*** GIVEN ENTRIES ***

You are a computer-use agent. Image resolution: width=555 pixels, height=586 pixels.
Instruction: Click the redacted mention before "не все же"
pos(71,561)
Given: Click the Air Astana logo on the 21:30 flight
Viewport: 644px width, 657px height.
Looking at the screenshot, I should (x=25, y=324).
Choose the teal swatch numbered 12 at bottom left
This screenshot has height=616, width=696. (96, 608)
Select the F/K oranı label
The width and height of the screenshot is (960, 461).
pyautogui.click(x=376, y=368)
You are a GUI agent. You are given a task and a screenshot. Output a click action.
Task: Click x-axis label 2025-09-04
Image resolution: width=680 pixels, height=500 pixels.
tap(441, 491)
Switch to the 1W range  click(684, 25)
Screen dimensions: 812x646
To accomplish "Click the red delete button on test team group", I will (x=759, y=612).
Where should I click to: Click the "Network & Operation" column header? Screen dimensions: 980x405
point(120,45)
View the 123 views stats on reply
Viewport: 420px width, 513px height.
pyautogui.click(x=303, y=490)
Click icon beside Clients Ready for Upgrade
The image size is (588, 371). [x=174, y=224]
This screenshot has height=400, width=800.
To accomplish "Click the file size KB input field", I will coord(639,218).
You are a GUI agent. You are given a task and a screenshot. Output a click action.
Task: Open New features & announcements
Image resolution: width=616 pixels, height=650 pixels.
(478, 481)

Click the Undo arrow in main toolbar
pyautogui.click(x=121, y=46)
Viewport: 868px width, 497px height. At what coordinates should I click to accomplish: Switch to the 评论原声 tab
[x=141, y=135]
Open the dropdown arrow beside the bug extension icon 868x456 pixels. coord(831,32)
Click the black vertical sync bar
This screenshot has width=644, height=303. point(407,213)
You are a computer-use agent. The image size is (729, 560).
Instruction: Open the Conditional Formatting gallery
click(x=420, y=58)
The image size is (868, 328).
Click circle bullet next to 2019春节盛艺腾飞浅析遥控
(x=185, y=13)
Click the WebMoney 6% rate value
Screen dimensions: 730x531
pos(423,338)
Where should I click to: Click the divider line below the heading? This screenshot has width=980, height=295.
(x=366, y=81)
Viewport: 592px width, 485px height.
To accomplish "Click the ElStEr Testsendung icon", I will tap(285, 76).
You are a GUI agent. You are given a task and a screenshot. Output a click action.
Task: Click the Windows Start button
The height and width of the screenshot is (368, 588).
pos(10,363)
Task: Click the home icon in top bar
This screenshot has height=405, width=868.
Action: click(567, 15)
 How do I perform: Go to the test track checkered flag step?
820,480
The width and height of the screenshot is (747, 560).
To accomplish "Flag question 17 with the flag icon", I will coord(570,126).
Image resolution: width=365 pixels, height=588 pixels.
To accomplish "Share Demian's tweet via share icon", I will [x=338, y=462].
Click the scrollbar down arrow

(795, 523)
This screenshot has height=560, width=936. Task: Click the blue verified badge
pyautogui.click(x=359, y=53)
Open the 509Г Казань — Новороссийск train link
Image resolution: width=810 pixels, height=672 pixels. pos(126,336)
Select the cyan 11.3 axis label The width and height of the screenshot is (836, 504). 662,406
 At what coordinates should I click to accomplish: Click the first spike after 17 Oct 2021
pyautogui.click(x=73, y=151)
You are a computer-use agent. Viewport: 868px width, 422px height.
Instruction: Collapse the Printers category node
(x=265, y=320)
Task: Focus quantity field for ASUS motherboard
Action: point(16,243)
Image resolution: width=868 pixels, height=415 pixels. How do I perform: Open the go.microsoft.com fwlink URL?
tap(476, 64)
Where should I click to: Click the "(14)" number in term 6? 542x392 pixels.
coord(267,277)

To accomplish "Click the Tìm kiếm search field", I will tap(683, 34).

*** End of GIVEN ENTRIES ***

• _TASK OBJECTIVE_: Your reply should hold only the lines from the first line of the records through the one with "Given: Click the", reproduced word for word.

• _SOLVED EXERCISE_:
You are a computer-use agent. Image resolution: width=555 pixels, height=586 pixels.
Instruction: Click the redacted mention before "не все же"
pos(71,561)
Given: Click the Air Astana logo on the 21:30 flight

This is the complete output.